SUPPLIED INFORMATION:

▬▬▬▬▬▬

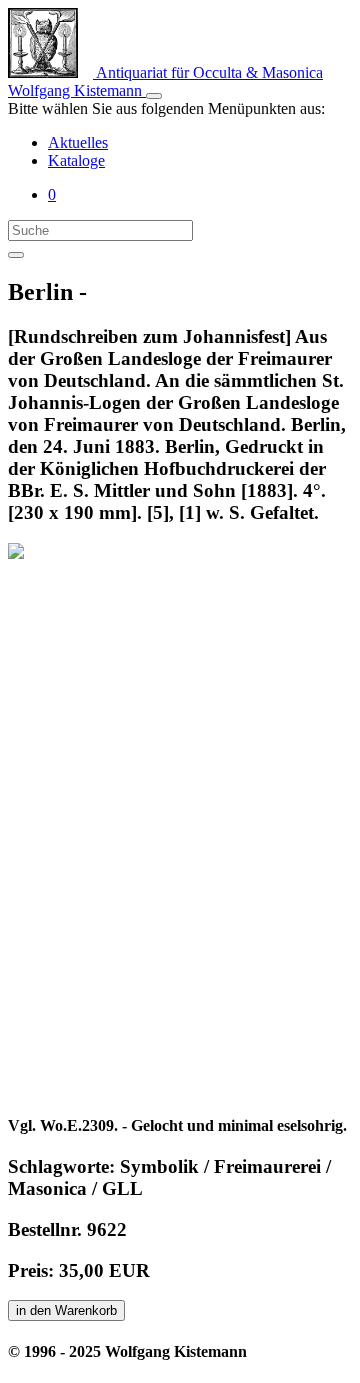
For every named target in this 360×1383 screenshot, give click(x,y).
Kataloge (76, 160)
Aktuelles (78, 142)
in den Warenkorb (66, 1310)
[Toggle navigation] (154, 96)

▬▬▬▬▬▬

TRY IT:
Leave out the pictures and return the rest of the records exactly.

ANSWER TO THIS EXERCISE:
For every named target in this 360×1383 screenshot, give click(x,y).
Kataloge (76, 160)
Aktuelles (78, 142)
in den Warenkorb (66, 1310)
[Toggle navigation] (154, 96)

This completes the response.